§ What you are asked to do: Using the data beneath this instruction, retype only the lines from the one that contains "The image size is (876, 657)." down to the one that contains "Task: Open the Graphics style cube icon", both included, exactly as they appear.
*** Opening of Record excerpts ***
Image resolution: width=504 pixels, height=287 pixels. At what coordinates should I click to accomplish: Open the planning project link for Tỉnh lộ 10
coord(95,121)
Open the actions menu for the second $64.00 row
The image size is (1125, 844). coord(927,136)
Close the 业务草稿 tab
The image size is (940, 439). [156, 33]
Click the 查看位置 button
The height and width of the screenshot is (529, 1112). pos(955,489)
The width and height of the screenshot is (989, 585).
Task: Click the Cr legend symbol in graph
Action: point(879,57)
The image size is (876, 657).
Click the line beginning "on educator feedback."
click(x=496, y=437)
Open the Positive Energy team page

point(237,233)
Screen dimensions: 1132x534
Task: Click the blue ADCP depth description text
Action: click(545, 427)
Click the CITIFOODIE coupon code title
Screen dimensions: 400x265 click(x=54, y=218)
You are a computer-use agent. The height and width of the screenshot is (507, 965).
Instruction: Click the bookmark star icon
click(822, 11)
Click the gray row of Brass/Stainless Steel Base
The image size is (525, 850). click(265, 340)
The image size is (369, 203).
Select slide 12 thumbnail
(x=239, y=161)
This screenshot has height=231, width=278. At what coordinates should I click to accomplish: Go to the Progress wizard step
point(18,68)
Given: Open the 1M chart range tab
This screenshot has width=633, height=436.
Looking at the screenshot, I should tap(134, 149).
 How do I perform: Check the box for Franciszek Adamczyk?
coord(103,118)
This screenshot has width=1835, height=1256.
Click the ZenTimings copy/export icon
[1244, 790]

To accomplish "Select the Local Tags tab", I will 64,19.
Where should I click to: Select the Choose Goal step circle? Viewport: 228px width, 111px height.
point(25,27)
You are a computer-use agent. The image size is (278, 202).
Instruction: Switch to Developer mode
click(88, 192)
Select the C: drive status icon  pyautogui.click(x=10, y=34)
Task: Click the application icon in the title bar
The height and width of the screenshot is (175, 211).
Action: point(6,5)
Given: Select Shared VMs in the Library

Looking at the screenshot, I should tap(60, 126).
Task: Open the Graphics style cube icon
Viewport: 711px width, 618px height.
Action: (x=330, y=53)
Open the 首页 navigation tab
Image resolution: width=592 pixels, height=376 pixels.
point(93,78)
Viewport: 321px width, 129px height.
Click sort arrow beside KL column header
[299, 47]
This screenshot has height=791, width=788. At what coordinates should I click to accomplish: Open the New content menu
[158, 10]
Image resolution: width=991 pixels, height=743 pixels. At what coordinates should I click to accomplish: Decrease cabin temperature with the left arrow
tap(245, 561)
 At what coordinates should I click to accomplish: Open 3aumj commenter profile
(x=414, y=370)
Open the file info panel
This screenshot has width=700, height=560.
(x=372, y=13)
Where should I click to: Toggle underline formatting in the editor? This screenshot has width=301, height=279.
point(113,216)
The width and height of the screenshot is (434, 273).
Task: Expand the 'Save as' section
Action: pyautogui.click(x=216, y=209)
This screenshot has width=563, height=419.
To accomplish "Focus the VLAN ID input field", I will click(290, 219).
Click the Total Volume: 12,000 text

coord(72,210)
*** Close of Record excerpts ***
§ Response to the exercise:
The image size is (876, 657).
Click the line beginning "on educator feedback."
click(x=496, y=437)
Open the Positive Energy team page

point(237,233)
Screen dimensions: 1132x534
Task: Click the blue ADCP depth description text
Action: click(545, 427)
Click the CITIFOODIE coupon code title
Screen dimensions: 400x265 click(x=54, y=218)
You are a computer-use agent. The height and width of the screenshot is (507, 965).
Instruction: Click the bookmark star icon
click(822, 11)
Click the gray row of Brass/Stainless Steel Base
The image size is (525, 850). click(265, 340)
The image size is (369, 203).
Select slide 12 thumbnail
(x=239, y=161)
This screenshot has height=231, width=278. At what coordinates should I click to accomplish: Go to the Progress wizard step
point(18,68)
Given: Open the 1M chart range tab
This screenshot has width=633, height=436.
Looking at the screenshot, I should tap(134, 149).
 How do I perform: Check the box for Franciszek Adamczyk?
coord(103,118)
This screenshot has width=1835, height=1256.
Click the ZenTimings copy/export icon
[1244, 790]

To accomplish "Select the Local Tags tab", I will 64,19.
Where should I click to: Select the Choose Goal step circle? Viewport: 228px width, 111px height.
point(25,27)
You are a computer-use agent. The image size is (278, 202).
Instruction: Switch to Developer mode
click(88, 192)
Select the C: drive status icon  pyautogui.click(x=10, y=34)
Task: Click the application icon in the title bar
The height and width of the screenshot is (175, 211).
Action: point(6,5)
Given: Select Shared VMs in the Library

Looking at the screenshot, I should tap(60, 126).
Task: Open the Graphics style cube icon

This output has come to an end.